* [TASK TO CARRY OUT]
Quote exactly the lines spanning from the top of the data below to the line that contains "Expand hidden items after the Desktop button", including both.

* [DATA SECTION]

####################

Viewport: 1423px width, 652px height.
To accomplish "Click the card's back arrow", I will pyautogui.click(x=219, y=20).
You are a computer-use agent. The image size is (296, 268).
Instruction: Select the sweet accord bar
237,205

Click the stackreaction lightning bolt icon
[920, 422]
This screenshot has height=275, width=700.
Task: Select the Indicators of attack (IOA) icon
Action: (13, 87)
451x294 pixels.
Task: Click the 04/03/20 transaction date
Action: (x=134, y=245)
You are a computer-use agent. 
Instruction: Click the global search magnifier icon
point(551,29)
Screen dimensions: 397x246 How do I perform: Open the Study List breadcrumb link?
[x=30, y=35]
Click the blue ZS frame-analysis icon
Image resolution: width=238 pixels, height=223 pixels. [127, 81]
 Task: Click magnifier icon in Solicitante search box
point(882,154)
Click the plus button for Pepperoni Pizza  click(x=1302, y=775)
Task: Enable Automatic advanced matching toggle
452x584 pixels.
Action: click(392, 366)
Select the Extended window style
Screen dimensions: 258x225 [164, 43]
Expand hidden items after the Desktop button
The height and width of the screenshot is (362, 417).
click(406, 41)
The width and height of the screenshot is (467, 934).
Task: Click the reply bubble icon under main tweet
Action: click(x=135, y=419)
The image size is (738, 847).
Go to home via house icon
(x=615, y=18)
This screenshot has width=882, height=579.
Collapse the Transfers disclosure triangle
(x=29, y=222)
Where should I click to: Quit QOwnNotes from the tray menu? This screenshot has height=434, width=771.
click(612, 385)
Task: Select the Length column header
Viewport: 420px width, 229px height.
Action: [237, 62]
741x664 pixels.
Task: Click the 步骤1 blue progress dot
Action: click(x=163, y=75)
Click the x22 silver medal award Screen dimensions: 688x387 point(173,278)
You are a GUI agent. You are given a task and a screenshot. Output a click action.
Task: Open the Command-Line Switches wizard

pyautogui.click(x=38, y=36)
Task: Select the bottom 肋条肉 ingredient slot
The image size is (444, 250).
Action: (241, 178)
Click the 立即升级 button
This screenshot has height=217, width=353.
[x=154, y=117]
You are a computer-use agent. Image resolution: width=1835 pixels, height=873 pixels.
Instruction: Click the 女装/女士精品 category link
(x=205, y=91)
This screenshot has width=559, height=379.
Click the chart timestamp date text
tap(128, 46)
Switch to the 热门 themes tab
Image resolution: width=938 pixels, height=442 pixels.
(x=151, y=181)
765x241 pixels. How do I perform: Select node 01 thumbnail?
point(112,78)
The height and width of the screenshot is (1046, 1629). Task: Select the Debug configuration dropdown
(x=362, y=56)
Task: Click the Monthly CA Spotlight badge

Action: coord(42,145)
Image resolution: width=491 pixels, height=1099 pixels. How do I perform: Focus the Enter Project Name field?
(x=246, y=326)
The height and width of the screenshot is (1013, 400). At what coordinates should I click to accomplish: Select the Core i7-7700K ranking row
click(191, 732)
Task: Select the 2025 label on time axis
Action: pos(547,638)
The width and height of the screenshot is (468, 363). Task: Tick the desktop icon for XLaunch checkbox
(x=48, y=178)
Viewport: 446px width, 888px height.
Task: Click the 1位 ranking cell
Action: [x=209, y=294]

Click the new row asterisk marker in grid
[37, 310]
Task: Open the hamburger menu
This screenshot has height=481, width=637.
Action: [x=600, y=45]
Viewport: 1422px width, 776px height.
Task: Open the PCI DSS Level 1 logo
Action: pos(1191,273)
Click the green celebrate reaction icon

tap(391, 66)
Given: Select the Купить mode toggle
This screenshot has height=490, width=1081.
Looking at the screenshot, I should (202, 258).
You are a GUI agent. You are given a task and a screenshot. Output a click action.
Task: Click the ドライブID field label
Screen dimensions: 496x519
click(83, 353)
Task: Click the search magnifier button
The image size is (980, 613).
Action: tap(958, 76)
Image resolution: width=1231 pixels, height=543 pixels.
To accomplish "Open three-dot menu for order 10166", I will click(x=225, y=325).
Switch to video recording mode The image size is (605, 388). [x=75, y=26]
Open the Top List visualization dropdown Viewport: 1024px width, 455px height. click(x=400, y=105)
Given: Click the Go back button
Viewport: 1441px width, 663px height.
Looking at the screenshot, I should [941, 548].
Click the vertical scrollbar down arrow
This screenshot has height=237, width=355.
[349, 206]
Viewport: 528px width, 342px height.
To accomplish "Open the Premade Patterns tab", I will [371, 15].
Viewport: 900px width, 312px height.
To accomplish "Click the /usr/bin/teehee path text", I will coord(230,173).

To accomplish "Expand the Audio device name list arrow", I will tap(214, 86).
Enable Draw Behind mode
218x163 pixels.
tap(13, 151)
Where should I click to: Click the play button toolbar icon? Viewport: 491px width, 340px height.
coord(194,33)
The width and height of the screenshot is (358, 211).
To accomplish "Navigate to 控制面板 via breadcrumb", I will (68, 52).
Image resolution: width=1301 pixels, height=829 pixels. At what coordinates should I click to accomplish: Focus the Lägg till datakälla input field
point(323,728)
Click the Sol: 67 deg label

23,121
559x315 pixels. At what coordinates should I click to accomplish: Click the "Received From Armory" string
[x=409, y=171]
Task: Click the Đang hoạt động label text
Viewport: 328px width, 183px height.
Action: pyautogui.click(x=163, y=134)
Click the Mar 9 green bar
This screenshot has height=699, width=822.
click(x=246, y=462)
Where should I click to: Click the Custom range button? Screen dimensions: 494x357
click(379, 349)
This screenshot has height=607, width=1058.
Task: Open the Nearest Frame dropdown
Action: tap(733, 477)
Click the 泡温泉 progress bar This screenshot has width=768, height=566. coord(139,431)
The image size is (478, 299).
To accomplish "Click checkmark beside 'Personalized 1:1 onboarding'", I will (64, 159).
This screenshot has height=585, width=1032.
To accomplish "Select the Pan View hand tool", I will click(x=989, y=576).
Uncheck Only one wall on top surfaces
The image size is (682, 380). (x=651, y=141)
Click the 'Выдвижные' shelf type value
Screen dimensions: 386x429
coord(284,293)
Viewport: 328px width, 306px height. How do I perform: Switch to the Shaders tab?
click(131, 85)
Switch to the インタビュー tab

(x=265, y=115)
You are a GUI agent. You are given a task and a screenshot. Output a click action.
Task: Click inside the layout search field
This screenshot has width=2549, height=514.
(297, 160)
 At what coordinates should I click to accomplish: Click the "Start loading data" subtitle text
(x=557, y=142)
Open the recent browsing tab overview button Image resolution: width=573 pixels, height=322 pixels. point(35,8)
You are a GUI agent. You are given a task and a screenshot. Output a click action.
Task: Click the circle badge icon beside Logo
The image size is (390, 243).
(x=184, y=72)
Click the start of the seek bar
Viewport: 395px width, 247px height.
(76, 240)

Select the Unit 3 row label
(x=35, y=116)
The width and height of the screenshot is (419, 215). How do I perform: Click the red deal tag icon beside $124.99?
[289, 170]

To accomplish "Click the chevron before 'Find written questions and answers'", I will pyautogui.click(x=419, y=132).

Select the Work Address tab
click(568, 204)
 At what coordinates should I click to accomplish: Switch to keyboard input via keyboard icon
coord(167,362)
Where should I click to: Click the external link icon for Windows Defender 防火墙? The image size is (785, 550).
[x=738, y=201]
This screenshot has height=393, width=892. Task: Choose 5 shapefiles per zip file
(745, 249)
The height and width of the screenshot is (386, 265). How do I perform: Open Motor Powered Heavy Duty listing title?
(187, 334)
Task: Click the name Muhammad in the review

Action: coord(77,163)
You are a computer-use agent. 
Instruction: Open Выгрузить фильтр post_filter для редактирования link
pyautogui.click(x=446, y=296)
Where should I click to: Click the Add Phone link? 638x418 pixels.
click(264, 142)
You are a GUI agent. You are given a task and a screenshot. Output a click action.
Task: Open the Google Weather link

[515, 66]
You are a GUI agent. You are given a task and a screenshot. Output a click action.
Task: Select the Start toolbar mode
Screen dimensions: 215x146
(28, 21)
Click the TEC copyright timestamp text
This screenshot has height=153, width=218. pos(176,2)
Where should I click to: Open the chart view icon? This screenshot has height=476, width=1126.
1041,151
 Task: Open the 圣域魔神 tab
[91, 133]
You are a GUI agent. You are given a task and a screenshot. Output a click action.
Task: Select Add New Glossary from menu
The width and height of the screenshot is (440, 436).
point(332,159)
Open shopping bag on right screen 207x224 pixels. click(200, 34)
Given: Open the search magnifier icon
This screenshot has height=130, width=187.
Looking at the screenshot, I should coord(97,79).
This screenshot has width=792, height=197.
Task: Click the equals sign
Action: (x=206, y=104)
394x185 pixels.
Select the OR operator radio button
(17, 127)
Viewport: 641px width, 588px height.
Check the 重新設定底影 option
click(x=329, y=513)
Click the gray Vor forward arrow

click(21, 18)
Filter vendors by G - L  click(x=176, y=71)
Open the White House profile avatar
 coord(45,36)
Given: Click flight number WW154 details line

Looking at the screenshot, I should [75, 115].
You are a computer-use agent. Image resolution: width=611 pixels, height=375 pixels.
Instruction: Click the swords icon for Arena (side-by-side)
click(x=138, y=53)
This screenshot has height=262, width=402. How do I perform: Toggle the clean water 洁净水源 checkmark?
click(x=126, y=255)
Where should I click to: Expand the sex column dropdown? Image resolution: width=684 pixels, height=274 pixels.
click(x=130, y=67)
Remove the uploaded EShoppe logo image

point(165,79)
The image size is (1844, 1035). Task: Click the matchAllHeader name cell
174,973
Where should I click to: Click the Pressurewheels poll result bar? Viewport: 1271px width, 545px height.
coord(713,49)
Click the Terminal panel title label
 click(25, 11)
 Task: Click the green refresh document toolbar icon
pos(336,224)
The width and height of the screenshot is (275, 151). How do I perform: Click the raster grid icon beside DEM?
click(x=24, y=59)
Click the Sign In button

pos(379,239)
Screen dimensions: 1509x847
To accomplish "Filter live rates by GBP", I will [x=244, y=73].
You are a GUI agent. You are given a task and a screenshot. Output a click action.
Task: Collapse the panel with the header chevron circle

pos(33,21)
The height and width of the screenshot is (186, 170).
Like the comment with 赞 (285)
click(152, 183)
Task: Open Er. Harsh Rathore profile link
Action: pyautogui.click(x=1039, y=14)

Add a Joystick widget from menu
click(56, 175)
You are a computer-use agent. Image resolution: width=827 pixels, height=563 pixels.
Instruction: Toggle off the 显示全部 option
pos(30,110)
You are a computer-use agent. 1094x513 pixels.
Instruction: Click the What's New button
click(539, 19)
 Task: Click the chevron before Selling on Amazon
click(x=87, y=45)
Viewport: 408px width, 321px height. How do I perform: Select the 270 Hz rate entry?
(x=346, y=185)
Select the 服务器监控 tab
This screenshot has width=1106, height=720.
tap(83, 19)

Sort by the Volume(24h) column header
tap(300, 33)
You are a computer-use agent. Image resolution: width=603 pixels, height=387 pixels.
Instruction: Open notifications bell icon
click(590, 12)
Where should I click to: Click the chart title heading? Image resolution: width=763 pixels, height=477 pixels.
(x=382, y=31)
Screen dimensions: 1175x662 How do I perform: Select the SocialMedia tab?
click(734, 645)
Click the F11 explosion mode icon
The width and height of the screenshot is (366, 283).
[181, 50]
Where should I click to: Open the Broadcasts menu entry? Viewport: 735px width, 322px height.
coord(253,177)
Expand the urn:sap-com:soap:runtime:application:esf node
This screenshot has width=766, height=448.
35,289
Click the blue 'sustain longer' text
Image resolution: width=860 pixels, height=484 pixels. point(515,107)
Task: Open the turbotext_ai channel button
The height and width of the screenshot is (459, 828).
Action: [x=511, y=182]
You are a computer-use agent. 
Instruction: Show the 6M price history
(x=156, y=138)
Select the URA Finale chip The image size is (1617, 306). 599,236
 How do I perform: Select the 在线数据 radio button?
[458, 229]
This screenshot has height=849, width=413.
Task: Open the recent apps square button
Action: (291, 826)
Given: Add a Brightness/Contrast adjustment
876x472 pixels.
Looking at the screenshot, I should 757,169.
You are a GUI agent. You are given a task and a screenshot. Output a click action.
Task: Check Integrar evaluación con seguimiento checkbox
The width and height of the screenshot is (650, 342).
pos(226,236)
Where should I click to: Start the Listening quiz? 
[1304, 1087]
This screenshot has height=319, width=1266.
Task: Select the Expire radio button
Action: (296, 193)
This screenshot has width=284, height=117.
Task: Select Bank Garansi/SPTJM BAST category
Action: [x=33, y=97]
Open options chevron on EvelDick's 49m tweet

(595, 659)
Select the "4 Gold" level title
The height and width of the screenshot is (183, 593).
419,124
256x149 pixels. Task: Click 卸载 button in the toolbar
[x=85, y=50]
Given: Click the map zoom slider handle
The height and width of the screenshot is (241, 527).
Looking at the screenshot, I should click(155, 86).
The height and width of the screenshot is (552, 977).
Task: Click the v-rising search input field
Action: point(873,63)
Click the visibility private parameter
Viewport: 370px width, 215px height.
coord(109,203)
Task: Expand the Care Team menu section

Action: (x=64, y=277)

####################

* [FINISHED EXERCISE]
Viewport: 1423px width, 652px height.
To accomplish "Click the card's back arrow", I will pyautogui.click(x=219, y=20).
You are a computer-use agent. The image size is (296, 268).
Instruction: Select the sweet accord bar
237,205

Click the stackreaction lightning bolt icon
[920, 422]
This screenshot has height=275, width=700.
Task: Select the Indicators of attack (IOA) icon
Action: (13, 87)
451x294 pixels.
Task: Click the 04/03/20 transaction date
Action: (x=134, y=245)
You are a computer-use agent. 
Instruction: Click the global search magnifier icon
point(551,29)
Screen dimensions: 397x246 How do I perform: Open the Study List breadcrumb link?
[x=30, y=35]
Click the blue ZS frame-analysis icon
Image resolution: width=238 pixels, height=223 pixels. [127, 81]
 Task: Click magnifier icon in Solicitante search box
point(882,154)
Click the plus button for Pepperoni Pizza  click(x=1302, y=775)
Task: Enable Automatic advanced matching toggle
452x584 pixels.
Action: click(392, 366)
Select the Extended window style
Screen dimensions: 258x225 [164, 43]
Expand hidden items after the Desktop button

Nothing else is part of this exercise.